When I was 15 at secondary school, we had to make "special presentations" for the music courses and knowing a bit about Rachmaninov, Tchaikovsky, Stravinsky and Mussorgsky, I decided to make a one hour presentation about Russian music (finally it took 2 hours). I knew very little then...and I thought Glinka was an opera by Rimsky! Every students listened to The Spanish Capriccio, the Russlan and Ludmila overture and some Tchaikovsky and Stravinsky stuff. That was it. After, I started reading Pushkin and Gogol...and I discovered many Russian operas that I couldn't buy because in Argentina it was impossible.
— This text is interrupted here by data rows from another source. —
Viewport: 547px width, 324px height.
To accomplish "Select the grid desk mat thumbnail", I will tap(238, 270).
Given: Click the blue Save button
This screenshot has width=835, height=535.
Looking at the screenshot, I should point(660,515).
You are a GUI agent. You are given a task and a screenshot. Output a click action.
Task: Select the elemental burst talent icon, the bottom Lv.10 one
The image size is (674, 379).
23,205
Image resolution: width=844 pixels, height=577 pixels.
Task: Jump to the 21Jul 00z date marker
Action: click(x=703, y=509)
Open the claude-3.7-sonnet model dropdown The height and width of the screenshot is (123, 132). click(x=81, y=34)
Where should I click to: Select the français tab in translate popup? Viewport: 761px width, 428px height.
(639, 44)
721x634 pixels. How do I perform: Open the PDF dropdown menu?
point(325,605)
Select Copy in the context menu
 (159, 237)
When I went to Russia for the very first time, I bought 75 long plays, mainly operas and Shostakovich symphonies...and the following year I returned to Russian and bought 70 more...My Russian operas collection begun. I could make every link between Russian literature and Russian opera, I was amazed to know that many Pushkin and Gogol works became operas...As an adult, I replaced 99% of my collection by CDs and DVDs and I'm still amazed by the enormous number of operas to still be discovered. I learned a lot reading and listening. Of course I'm not just limited to Russian music. I started learning Russian by my own about 4 years ago. I bought so many "interesting" books for it (grammar is soooo interesting). And I practice regularly with some Russian friends...
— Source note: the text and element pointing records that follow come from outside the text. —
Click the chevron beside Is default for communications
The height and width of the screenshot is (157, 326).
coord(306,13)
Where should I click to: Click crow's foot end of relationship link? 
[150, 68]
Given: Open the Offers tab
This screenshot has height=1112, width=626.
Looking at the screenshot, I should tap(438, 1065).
Maybe this is not interesting for you...some of you would suggest me to speak to a priest! I won't blame you. I've just wanted to share this with sensitive people like you. Thank you for reading this. If you think I am a freak, I won't blame you. LOL

Sincerely,

Martin


----------



## HerlockSholmes (Sep 4, 2011)

Cool.
[filler text]


----------



## myaskovsky2002 (Oct 3, 2010)

Thank you.

Martin


----------



## samurai (Apr 22, 2011)

Martin, Good job. When I was that age I was lucky not to have been kicked out of school!


----------



## myaskovsky2002 (Oct 3, 2010)

samurai said:


> Martin, Good job. When I was that age I was lucky not to have been kicked out of school!
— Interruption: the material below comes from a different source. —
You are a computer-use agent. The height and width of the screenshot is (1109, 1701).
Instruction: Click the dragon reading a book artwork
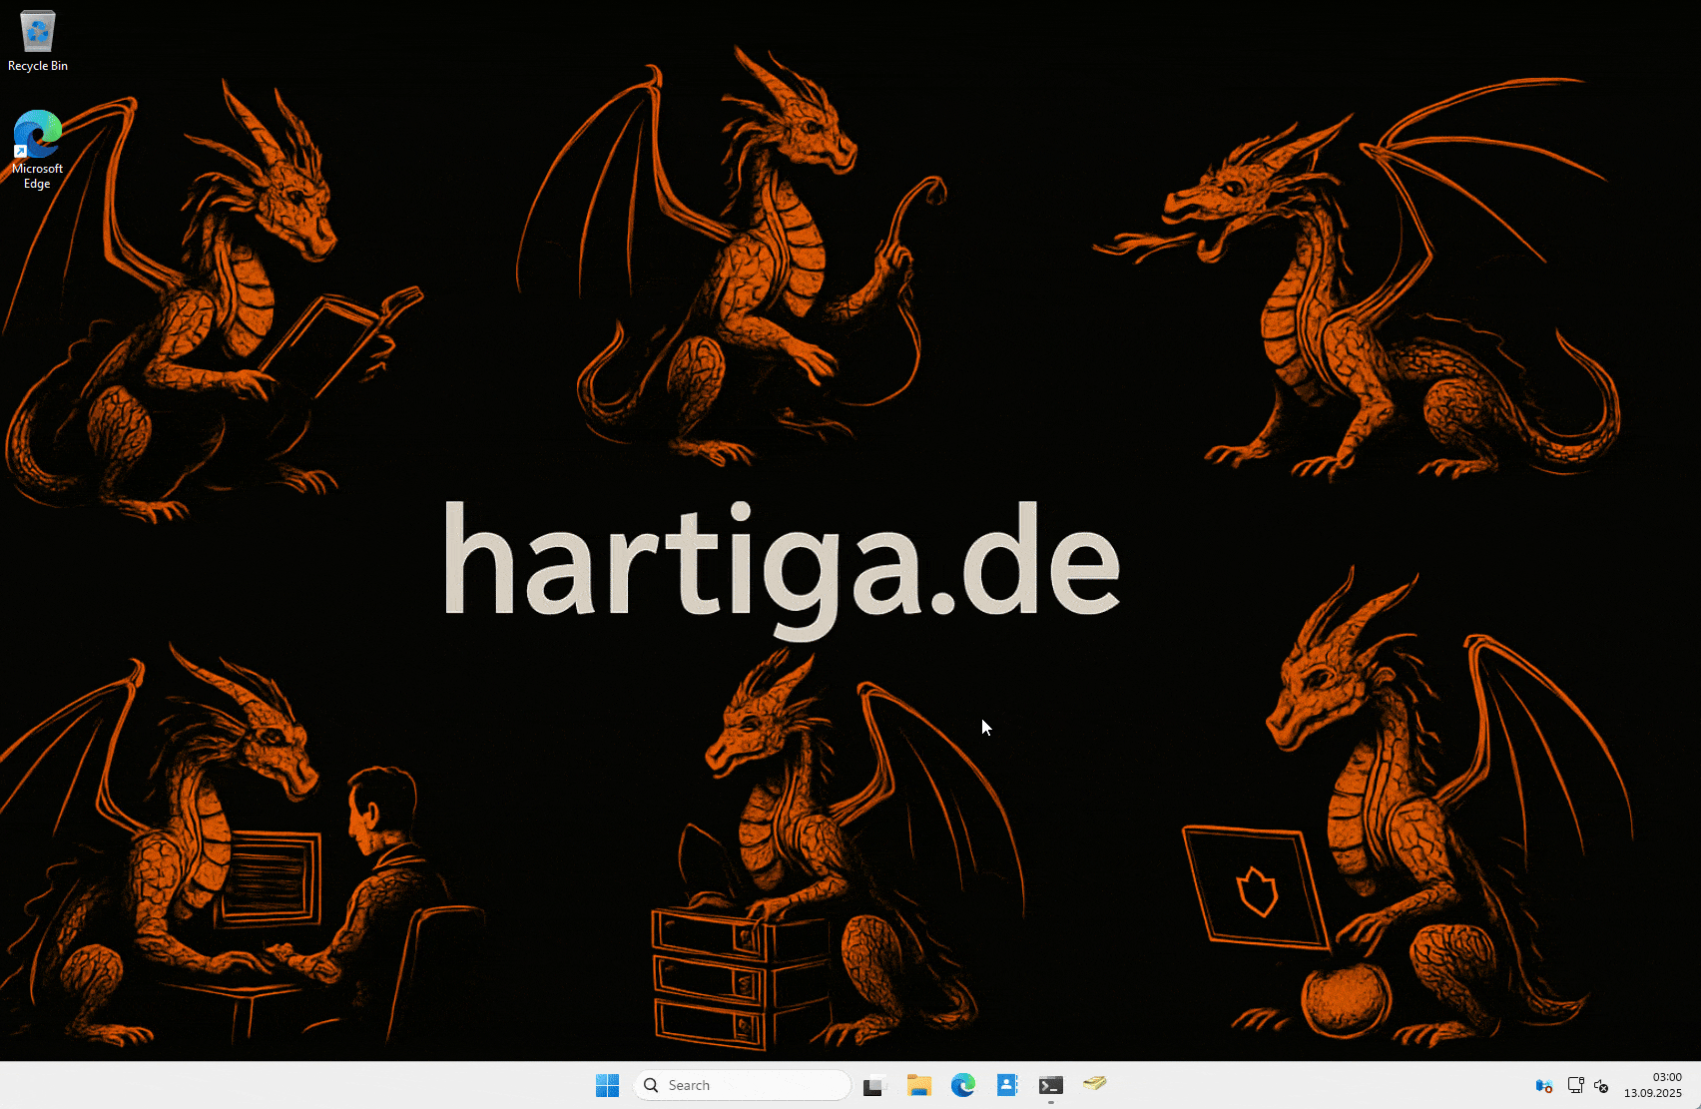coord(230,299)
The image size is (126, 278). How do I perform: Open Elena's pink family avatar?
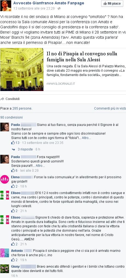[5, 179]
I was average at school...I was average in everything except in Spanish literature, French and maths. I have always loved reading and analyzing stuff. I am a very analitical guy, big part of my background is in Maths.

No more for now.

Sincerely,

Martin


----------



## slowjazz (Aug 29, 2011)

this is very nice, myaskovsky. i'm also a russian opera and russian music in general fan. i see that you practice too. do you play piano or sing?


----------



## myaskovsky2002 (Oct 3, 2010)

slowjazz said:


> this is very nice, myaskovsky. i'm also a russian opera and russian music in general fan. i see that you practice too. do you play piano or sing?


I wish I could. I studied piano when I was a kid, my father interrupted my courses saying it was a waste of time. I was 4. He accepted again when I was 12...Then I met my young-dodecaphonic teacher who introduced me to the Viennese trio: Berg-Scönberg-Webern. My studies were interrupted again...by my father, of course... When I was 13, I bought Lulu, excited I bought Wozzeck...from then I have never stopped liking this kind of music. 5 years ago, I started with Egon Wellesz and this year I started with Ernst Krenek...I think I sing pretty well (I'm not out of tune...LOL). My son is a musician, he says I suck...

My soul is more Russian than anything else...I'm passionate about Russian music


Martin


----------



## HarpsichordConcerto (Jan 1, 2010)

Thank you for sharing. This commands respect! Self-taught, self-discovery and very experienced in Russian opera.


----------



## myaskovsky2002 (Oct 3, 2010)

HarpsichordConcerto said:


> Thank you for sharing. This commands respect! Self-taught, self-discovery and very experienced in Russian opera.


I'm pretty sure you're the same! (not less or even more!) I'm just very curious, that's all. And when I like something...I persist...I am very stubborn. Some people perceive this as a fault, I think that could be a vertue. I have never given up something I have undertaken. Never a drop out.

But thank you *so much *for your very kind words indeed.

Best of lucks

Martin


----------